Task prompt:
Duplicate the lines that start at the line containing "Sort by 配送業者" and end after the line containing "Action: click(x=356, y=94)".

Source data:
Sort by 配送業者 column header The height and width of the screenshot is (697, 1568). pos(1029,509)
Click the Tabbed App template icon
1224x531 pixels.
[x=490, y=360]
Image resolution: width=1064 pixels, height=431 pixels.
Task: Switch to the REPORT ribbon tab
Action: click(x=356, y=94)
---
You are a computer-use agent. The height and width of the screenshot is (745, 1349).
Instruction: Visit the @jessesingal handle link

The reply:
Sort by 配送業者 column header The height and width of the screenshot is (697, 1568). pos(1029,509)
Click the Tabbed App template icon
1224x531 pixels.
[x=490, y=360]
Image resolution: width=1064 pixels, height=431 pixels.
Task: Switch to the REPORT ribbon tab
Action: click(x=356, y=94)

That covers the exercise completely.